Manolete Partners writes down GBP2.3 million on High Court decision

Manolete Partners PLC on Friday said it has received a "rare adverse decision" on one of its larger cases from the UK High Court, forcing it to write down GBP2.3 million. Shares in the London-based insolvency litigation financing company were down 15% to 214.00 pence each in London on Friday morning. Manolete said that it has applied for permission to appeal the High Court's decision, but it has decided to write down the full value of the case in its forthcoming results for the six months ended September 30. The impact of the write-down will be a GBP2.3 million reduction to pretax profit, of which the cash paid out on this case to date is GBP636,756. Separately, the company said it will take a more prudent view of the company, due to the challenging macroeconomic climate in the UK. Manolete expects to report a pretax loss of around GBP5 million in its financial year 2023 interim results, as a result of these two factors. However, the company said that it continues to "operate well", with gross cash generation from completed cases in the first five months of the financial year at a "record" GBP15 million.
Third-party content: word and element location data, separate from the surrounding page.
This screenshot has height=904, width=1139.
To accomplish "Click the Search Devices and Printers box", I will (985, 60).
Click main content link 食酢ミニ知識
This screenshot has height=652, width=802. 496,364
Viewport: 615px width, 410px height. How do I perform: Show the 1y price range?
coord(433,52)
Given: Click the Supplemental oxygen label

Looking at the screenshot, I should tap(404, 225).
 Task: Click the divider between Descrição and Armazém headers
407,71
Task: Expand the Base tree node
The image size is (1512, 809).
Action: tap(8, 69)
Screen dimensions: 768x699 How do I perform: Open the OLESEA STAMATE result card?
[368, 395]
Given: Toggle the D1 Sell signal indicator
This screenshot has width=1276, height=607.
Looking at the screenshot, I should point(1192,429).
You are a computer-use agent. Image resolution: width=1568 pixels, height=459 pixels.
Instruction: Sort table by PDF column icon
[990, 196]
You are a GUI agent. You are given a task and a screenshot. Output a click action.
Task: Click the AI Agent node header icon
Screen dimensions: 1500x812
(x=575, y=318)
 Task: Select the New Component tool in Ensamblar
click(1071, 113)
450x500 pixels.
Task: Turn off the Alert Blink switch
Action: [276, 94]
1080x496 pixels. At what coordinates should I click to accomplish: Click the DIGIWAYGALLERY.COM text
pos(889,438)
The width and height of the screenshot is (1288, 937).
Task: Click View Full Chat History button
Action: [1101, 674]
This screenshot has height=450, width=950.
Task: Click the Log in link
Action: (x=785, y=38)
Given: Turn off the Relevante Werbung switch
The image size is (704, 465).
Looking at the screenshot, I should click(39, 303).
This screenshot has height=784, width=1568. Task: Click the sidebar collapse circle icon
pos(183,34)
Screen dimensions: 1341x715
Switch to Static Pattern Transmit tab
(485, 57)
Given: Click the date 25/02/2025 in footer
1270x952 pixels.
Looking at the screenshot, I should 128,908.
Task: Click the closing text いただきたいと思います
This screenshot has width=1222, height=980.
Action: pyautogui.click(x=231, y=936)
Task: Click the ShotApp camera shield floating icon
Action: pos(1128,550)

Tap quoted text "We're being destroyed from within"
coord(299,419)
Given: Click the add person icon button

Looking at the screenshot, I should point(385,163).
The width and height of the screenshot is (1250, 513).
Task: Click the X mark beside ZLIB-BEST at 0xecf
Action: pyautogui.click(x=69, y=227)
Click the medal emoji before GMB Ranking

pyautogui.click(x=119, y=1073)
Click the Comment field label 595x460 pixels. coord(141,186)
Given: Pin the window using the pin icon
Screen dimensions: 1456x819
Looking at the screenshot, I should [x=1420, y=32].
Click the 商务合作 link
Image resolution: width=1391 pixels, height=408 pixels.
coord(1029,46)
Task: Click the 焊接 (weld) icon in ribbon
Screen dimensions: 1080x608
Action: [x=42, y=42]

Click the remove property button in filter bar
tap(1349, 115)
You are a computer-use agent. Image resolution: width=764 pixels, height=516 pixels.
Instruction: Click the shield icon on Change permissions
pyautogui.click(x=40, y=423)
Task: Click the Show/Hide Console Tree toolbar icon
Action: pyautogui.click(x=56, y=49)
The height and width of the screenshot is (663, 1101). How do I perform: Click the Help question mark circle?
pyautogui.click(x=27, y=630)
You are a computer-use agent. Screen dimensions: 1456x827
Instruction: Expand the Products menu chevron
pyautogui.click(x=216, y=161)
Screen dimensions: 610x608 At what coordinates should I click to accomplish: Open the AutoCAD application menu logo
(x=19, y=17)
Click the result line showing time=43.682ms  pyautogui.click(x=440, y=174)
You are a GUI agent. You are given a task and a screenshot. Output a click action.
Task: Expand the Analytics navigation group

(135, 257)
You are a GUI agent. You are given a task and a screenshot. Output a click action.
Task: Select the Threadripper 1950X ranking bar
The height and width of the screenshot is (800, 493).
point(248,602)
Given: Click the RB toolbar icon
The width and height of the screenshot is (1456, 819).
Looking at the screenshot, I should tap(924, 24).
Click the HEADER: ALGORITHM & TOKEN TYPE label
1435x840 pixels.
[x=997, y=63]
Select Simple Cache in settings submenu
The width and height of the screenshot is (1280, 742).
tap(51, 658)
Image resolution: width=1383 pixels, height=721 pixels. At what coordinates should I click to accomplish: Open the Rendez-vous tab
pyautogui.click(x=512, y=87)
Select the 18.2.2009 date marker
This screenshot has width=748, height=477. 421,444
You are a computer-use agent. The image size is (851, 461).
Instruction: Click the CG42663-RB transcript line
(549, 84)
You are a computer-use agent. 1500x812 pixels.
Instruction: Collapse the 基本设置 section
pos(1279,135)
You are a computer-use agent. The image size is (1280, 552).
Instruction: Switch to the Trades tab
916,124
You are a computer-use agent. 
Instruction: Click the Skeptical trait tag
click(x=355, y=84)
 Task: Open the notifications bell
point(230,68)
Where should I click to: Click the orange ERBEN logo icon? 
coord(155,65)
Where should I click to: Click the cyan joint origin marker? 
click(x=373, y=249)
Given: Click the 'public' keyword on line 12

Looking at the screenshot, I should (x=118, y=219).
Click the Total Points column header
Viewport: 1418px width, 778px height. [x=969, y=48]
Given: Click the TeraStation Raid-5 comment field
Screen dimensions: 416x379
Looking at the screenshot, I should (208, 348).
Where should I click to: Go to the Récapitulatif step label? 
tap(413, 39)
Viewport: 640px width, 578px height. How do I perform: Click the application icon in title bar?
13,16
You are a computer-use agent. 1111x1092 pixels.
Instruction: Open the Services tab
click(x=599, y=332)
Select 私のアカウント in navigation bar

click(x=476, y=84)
This compares to GBP15.6 million for the entire year ended March 31. Further, it said that revenue, from completed cases, for the first five months of financial year 2023 more than doubled to GBP10.6 million, compared to GBP3.9 million in the same period last year. Chief Executive Steven Cooklin said: "The board and our legal advisers were surprised and disappointed by the very rare adverse initial judgment that we received on one of our larger cases, a case that we originally signed up in 2019. For the first time in our 13-year history, we have applied for permission to appeal that decision to the Court of Appeal. "We have taken a cautious stance by reducing the carrying value of that case to zero until we know the final outcome of the appeal process."